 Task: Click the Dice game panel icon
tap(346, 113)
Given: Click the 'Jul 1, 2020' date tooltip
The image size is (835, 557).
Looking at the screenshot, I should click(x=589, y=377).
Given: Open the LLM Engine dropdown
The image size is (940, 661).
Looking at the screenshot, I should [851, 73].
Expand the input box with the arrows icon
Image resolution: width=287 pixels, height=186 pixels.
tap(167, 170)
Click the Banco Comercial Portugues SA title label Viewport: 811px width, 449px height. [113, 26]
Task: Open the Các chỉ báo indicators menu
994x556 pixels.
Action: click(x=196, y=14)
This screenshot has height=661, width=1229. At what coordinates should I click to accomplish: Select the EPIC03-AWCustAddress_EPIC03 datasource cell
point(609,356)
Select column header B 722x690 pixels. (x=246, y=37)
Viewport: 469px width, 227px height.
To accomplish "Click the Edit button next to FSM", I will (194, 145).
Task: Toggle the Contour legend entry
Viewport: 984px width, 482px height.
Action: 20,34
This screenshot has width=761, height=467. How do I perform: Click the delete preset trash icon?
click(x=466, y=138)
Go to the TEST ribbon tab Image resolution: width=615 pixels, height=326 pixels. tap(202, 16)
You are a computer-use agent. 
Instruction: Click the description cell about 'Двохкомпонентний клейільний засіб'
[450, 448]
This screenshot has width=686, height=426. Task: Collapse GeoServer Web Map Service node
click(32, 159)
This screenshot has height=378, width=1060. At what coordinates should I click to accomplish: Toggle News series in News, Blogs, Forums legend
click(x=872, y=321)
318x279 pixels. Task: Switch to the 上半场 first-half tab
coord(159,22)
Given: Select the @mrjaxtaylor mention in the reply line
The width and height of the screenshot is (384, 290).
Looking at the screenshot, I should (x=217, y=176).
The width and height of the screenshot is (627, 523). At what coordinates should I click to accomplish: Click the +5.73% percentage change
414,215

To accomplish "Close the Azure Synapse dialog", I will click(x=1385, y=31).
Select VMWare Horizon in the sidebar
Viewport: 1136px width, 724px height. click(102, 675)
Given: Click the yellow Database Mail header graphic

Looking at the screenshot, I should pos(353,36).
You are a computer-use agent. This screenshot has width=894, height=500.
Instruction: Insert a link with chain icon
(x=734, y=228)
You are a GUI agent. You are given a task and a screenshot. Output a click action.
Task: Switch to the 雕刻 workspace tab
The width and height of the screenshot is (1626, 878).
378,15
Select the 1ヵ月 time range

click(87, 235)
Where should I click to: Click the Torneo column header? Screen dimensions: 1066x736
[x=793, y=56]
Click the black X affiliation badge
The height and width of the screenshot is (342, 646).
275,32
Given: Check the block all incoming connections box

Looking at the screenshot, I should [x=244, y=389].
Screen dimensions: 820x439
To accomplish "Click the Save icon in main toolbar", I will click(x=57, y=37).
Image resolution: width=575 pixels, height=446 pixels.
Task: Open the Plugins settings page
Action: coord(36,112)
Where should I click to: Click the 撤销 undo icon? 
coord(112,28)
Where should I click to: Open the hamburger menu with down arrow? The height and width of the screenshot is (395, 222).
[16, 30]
......
Starting at the line with "The height and width of the screenshot is (342, 646).", copy every line up to and including the last one in the entries above.

The height and width of the screenshot is (342, 646).
275,32
Given: Check the block all incoming connections box

Looking at the screenshot, I should [x=244, y=389].
Screen dimensions: 820x439
To accomplish "Click the Save icon in main toolbar", I will click(x=57, y=37).
Image resolution: width=575 pixels, height=446 pixels.
Task: Open the Plugins settings page
Action: coord(36,112)
Where should I click to: Click the 撤销 undo icon? 
coord(112,28)
Where should I click to: Open the hamburger menu with down arrow? The height and width of the screenshot is (395, 222).
[16, 30]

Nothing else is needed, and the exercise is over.